▶ [EXERCISE DESCRIPTION] From the entries below, output the line with "سيرك الحياة (787, 973)" and each following line up to and including the line with "نسينا (434, 1115)", exactly as written.

▶ [RECORDS FOR THIS TASK]
== == ==
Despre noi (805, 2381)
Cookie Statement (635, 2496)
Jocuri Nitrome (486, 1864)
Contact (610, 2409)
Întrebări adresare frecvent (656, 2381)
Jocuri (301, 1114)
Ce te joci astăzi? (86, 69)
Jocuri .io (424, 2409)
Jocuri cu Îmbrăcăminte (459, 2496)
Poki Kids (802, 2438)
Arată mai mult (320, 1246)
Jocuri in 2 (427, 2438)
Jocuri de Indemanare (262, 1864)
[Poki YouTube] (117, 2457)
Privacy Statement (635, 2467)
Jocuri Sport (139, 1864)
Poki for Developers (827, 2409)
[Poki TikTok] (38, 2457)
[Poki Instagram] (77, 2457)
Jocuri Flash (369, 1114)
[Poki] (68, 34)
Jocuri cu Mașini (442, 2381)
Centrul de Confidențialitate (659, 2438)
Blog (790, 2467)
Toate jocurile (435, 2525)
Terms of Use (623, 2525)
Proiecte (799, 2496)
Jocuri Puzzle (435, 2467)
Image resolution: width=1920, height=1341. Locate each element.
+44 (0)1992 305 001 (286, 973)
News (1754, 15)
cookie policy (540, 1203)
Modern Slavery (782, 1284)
== == ==
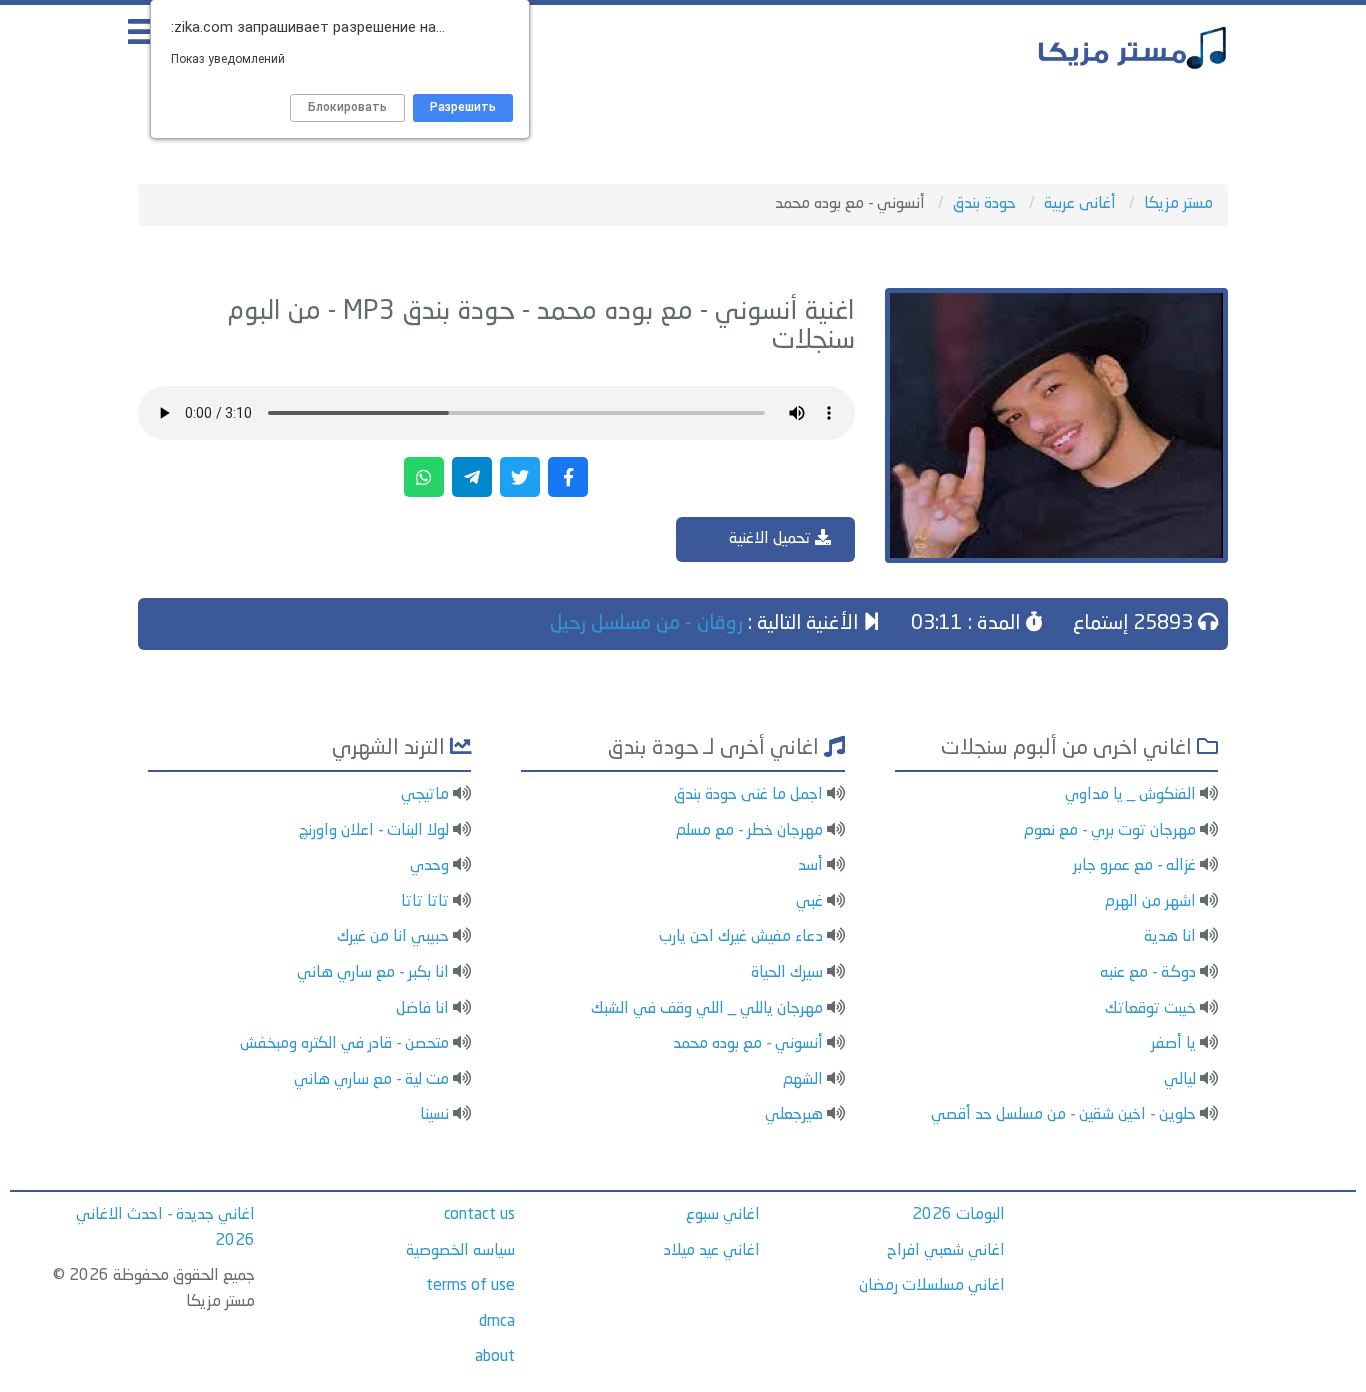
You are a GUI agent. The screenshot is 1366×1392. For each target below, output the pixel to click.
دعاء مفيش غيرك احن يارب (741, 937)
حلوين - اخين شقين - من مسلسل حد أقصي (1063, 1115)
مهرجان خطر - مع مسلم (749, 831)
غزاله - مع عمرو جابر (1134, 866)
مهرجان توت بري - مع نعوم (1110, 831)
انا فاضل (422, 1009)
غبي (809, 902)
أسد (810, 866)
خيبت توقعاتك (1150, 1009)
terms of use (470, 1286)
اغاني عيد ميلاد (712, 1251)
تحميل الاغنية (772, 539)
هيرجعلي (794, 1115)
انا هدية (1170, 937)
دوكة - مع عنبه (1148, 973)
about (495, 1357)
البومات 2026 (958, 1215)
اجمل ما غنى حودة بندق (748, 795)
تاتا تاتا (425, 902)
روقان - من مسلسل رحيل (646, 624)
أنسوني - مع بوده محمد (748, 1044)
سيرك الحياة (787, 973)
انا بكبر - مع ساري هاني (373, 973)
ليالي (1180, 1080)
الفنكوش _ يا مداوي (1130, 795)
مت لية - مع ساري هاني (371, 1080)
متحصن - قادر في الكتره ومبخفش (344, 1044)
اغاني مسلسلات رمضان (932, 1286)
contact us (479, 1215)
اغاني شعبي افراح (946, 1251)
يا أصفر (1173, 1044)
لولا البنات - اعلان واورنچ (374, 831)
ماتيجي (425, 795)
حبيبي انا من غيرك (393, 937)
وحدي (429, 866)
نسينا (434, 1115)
== == ==
▶ [WRITTEN SOLUTION]
سيرك الحياة (787, 973)
انا بكبر - مع ساري هاني (373, 973)
ليالي (1180, 1080)
الفنكوش _ يا مداوي (1130, 795)
مت لية - مع ساري هاني (371, 1080)
متحصن - قادر في الكتره ومبخفش (344, 1044)
اغاني مسلسلات رمضان (932, 1286)
contact us (479, 1215)
اغاني شعبي افراح (946, 1251)
يا أصفر (1173, 1044)
لولا البنات - اعلان واورنچ (374, 831)
ماتيجي (425, 795)
حبيبي انا من غيرك (393, 937)
وحدي (429, 866)
نسينا (434, 1115)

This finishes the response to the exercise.